### Task to complete
Scan the material for "computer". Copy every line it appears in.

### Provided data
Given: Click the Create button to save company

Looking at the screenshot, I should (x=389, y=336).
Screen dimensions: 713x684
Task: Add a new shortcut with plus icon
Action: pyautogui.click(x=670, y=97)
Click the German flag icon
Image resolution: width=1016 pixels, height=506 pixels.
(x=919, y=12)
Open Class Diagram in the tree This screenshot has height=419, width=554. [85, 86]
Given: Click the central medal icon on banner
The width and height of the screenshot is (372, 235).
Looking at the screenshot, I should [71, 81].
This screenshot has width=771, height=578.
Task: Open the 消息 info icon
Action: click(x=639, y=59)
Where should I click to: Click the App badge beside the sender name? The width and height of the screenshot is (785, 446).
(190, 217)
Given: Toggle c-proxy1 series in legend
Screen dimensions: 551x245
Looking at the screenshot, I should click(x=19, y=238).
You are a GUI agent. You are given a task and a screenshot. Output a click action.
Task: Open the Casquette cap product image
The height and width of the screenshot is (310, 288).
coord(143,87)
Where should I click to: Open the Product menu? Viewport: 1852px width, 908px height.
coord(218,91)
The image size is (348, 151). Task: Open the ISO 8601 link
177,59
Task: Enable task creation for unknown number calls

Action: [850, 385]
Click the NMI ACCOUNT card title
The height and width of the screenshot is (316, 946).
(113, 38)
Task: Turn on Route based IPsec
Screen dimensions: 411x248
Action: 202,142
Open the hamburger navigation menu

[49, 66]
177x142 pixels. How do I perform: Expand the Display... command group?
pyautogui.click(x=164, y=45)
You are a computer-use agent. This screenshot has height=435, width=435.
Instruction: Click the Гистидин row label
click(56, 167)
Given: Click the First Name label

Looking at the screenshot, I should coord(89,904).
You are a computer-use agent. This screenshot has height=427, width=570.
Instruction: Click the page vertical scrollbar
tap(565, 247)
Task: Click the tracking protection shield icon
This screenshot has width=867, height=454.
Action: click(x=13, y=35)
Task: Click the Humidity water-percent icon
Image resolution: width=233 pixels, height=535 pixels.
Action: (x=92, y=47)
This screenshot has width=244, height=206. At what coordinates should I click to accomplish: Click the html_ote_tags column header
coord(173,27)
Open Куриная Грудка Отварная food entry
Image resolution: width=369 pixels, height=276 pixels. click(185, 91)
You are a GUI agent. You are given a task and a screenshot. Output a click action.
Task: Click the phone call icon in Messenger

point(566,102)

### Output for this exercise
You are a computer-use agent. This screenshot has height=435, width=435.
You are a computer-use agent. This screenshot has height=427, width=570.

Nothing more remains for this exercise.